Add WikiSource as target
MichaelKohler opened this issue · 4 comments
As per https://discourse.mozilla.org/t/legal-sentence-extraction-can-i-use-wikisource-cc0-for-sentence-collection/79917/8 we are allowed to get 3 sentences per article (same as Wikipedia). For now we do not explicitly treat CC0 content to make sure we can guarantee legal requirements. For the same reason exports will need to be done through the Sentence Extractor (also same as for Wikipedia).
Open questions:
- How similar is the dump file to Wikipedia?
- Can the WikiExtractor be used reliably for WikiSource as well?
If it's very similar to Wikipedia then we can probably even reuse the same logic. However it should still be a separate target to make sure both exports can be run separately.
The Github Action logic should be straightforward and possibly can be generalized a bit to reuse most of the Wikipedia pipeline.
Hey, I would like to test this for German and Esperanto. Both languages need an improved rule files since they have been used with older version of the wiki extractor. This mainly means switching from disallowed symbol to a whitelist with the alphabet of the language. I hope that I can test it this week and give some feedback afterwards.
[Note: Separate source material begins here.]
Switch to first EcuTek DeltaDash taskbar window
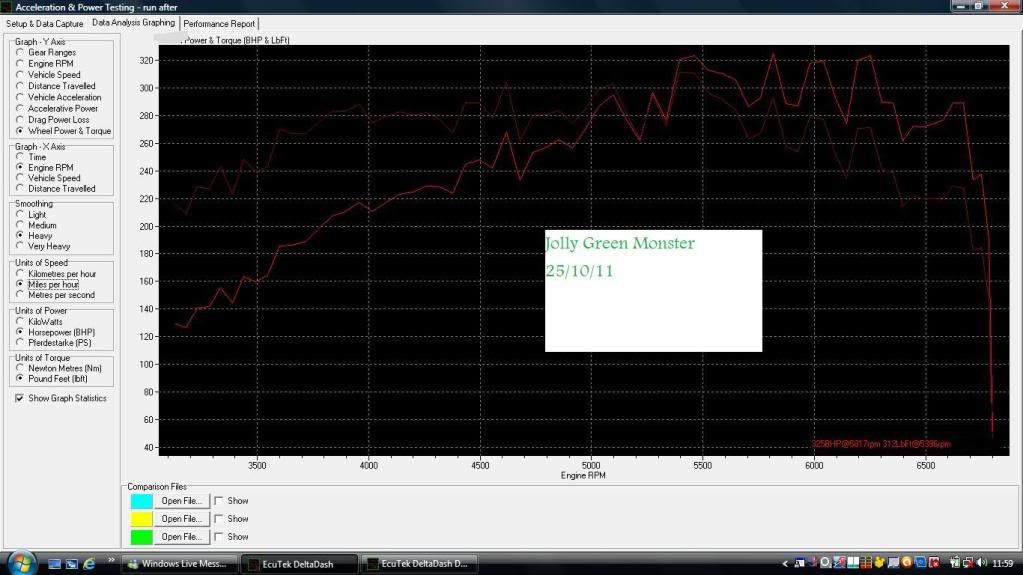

That's great to hear, happy to help if you have any questions (though I don't know how much time I'll have, but I should be available for some questions!)
Wikisource is a valid resource, for Italian we are using it on the model side for the predictive part.
For our exporter in python: https://github.com/MozillaItalia/DeepSpeech-Italian-Model/blob/master/MITADS/wikisource_importer.py
I have tested this with (part) of the bn
WikiSource dump file. I was able to use the WikiExtractor and Sentence Extractor as explained in the README here, so I don't think we need much changes here. Obviously the output wasn't perfect as I used the English rules file, which is completely useless for a different script. However I think would a dedicated rules file for bn
this would work out as well. I didn't test with English or German as I am right now not able to download larger files.
I will integrate it into the automation process in the next few days.